4. The work machine according to claim 1, wherein

the controller is configured to calculate a first boundary line distance which is a distance from a reference point set on the work tool to the first boundary line, and in a case where the first boundary line distance is less than a threshold, correct the control signal for the position control actuator such that a moving velocity of the work tool becomes equal to or less than a limited velocity.

5. The work machine according to claim 1, wherein

the controller is configured to calculate a boundary line approaching velocity which is a velocity component in a direction toward the first boundary line of an operating velocity of the work tool, and in a case where the boundary line approaching velocity is equal to or more than a threshold, correct the control signal for the position control actuator such that a moving velocity of the work tool becomes equal to or less than a limited velocity.

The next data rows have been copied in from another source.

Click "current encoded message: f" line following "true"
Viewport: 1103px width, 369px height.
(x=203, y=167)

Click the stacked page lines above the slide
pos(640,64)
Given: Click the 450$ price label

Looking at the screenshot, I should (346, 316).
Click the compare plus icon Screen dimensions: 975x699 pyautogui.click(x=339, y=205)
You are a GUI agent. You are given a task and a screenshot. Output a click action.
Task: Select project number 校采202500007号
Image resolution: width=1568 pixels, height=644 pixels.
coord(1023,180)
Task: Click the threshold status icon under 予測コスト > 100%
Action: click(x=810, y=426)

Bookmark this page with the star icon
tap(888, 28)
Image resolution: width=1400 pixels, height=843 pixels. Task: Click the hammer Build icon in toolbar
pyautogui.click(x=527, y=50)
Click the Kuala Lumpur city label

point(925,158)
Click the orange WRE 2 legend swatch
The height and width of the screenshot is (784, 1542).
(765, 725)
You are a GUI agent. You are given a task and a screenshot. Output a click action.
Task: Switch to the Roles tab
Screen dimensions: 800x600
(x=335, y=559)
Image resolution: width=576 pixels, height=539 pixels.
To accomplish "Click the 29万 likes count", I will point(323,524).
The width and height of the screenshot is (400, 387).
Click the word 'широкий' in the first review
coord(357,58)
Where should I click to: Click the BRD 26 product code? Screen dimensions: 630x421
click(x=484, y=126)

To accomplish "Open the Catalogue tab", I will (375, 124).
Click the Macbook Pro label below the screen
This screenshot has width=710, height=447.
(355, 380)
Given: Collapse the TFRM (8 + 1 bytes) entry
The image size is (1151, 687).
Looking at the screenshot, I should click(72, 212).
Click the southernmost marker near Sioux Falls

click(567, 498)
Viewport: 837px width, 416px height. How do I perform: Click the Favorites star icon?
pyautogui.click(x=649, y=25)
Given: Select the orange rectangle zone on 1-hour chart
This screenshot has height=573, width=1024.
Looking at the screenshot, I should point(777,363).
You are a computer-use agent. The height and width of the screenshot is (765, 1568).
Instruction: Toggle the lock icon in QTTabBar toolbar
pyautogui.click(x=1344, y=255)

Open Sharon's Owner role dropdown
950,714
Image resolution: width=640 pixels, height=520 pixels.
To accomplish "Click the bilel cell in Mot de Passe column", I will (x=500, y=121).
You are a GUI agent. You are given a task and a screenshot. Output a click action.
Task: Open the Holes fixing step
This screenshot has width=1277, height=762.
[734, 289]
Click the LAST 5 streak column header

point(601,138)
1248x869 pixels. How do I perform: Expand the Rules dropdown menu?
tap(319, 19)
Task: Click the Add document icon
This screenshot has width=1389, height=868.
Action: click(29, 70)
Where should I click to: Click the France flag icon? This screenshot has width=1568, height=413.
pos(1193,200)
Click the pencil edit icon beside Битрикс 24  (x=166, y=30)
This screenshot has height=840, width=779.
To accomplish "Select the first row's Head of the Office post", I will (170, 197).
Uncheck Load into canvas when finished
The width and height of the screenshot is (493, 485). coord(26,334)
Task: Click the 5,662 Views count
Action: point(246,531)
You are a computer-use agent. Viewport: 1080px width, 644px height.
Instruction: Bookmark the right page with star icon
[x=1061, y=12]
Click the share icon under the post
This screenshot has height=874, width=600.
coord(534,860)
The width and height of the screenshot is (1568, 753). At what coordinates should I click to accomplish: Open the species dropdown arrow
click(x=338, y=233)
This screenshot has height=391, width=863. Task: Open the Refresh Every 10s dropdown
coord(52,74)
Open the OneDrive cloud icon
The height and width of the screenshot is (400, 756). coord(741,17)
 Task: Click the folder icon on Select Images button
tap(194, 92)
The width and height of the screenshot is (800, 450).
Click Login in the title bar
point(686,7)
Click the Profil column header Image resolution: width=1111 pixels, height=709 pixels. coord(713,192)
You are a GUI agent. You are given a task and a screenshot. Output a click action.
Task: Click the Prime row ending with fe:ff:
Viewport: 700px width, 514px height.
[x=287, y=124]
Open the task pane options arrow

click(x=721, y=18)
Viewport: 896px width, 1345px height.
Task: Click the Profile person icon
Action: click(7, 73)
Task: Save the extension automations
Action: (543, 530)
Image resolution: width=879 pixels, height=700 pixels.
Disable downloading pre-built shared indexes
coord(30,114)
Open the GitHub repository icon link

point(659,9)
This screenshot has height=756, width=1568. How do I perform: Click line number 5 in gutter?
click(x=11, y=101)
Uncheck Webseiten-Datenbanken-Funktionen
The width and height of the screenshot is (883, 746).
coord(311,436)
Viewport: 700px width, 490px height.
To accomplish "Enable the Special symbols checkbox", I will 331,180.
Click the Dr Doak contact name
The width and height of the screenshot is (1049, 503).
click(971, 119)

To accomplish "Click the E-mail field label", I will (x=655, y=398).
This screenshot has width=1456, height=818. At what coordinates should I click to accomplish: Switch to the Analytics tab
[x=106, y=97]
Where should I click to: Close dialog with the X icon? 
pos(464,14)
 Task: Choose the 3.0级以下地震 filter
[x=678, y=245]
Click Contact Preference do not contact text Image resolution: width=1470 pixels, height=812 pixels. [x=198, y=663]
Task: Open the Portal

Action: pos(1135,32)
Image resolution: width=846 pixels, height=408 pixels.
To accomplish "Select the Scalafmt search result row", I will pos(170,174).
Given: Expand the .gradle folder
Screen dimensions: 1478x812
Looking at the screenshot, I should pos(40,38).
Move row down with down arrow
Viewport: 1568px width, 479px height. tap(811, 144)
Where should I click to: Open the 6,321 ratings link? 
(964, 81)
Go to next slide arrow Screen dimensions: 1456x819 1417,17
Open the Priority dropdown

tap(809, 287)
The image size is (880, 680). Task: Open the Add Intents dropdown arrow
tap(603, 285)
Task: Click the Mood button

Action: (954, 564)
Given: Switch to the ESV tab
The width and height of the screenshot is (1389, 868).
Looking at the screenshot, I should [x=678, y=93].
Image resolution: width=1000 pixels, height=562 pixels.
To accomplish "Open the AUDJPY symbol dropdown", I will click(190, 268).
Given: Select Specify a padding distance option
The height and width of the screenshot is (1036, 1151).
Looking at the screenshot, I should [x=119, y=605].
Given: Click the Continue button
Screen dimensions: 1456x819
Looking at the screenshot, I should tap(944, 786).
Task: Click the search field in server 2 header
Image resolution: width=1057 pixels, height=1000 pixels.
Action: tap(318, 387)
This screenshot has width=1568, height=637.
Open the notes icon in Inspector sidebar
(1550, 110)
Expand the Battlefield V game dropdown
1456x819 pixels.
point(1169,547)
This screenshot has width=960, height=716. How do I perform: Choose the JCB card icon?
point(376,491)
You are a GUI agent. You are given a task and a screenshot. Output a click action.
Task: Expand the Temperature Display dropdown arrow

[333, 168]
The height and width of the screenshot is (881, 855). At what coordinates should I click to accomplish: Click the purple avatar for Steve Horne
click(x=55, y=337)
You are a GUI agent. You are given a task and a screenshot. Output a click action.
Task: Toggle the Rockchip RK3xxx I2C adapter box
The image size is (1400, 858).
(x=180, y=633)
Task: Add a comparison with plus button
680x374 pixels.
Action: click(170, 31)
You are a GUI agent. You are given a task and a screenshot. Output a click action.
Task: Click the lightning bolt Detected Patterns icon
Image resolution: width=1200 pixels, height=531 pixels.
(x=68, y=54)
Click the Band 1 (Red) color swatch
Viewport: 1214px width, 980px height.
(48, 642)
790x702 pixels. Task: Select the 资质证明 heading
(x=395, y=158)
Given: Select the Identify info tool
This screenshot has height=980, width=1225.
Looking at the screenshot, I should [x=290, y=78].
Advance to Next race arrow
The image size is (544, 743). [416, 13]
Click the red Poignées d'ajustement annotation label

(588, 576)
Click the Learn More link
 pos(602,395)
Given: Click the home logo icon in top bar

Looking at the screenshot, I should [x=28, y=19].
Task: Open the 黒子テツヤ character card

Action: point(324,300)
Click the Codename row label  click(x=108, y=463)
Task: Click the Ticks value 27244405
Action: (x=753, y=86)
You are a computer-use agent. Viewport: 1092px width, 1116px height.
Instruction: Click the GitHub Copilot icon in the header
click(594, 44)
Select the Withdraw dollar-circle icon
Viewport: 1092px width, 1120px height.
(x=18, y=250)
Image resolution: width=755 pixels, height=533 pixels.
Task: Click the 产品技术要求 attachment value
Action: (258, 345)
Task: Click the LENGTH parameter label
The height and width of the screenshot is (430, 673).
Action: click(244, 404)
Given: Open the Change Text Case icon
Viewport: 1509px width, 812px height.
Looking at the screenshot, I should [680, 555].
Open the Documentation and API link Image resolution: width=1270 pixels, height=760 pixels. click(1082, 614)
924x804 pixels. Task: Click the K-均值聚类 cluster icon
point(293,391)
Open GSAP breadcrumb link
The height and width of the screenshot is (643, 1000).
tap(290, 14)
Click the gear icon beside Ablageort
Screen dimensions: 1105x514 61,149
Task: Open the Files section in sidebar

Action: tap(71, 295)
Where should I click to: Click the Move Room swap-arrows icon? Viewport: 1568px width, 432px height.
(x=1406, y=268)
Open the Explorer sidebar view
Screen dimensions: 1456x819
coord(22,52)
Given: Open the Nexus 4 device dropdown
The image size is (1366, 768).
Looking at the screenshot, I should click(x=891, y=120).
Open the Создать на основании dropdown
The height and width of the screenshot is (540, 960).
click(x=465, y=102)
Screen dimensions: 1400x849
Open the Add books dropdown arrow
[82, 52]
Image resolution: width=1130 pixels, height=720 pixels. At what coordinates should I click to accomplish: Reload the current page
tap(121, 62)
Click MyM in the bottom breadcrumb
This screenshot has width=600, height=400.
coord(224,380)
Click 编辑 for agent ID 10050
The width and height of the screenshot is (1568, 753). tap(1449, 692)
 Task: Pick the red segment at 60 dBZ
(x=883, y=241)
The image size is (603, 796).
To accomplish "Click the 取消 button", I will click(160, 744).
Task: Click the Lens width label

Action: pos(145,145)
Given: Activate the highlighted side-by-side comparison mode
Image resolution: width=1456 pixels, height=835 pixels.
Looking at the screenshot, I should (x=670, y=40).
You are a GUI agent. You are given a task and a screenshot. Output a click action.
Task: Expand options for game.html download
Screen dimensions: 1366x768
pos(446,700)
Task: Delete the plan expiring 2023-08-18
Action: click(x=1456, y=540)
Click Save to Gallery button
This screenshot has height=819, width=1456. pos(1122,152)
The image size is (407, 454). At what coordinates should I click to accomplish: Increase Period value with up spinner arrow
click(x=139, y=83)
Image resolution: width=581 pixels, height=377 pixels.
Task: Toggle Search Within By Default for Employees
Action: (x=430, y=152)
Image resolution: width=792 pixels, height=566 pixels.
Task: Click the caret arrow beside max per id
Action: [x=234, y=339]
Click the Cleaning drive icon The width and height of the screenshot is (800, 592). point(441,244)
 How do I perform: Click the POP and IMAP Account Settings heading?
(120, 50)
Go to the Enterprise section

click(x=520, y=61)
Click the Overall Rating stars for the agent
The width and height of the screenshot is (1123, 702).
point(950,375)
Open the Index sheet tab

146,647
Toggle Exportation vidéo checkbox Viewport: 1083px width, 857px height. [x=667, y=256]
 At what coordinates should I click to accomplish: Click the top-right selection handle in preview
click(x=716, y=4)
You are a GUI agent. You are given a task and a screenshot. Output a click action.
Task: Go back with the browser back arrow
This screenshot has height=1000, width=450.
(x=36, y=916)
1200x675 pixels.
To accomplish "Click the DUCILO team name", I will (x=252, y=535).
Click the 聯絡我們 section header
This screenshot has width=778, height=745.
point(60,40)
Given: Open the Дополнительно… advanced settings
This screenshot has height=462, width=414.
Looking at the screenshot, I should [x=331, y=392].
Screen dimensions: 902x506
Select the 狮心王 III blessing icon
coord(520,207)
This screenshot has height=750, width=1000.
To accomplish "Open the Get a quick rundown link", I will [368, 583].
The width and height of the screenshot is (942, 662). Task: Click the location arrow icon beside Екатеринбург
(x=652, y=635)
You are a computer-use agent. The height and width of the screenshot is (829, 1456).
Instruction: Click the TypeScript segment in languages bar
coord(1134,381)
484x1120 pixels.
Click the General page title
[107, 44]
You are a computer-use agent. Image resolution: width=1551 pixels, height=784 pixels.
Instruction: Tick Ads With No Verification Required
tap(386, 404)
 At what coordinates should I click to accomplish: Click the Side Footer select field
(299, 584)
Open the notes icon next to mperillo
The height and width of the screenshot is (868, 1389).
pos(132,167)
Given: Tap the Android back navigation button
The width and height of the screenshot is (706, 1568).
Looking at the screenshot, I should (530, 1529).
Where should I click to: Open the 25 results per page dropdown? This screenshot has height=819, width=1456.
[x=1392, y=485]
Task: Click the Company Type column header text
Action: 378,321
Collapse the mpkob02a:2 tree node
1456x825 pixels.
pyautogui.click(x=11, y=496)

6. The work machine according to claim 1, wherein

the controller is configured to extract a third target surface which is a target surface adjacent to the first target surface separately from the second target surface, from among the plurality of target surfaces, calculate a second boundary line which is a boundary line between the first target surface and the third target surface, calculate a first boundary line distance which is a distance from a reference point set on the work tool to the first boundary line, calculate a second boundary line distance which is a distance from the reference point to the second boundary line, and in a case where both the first boundary line distance and the second boundary line distance are less than a threshold, stop correction of the control signal for the posture control actuator.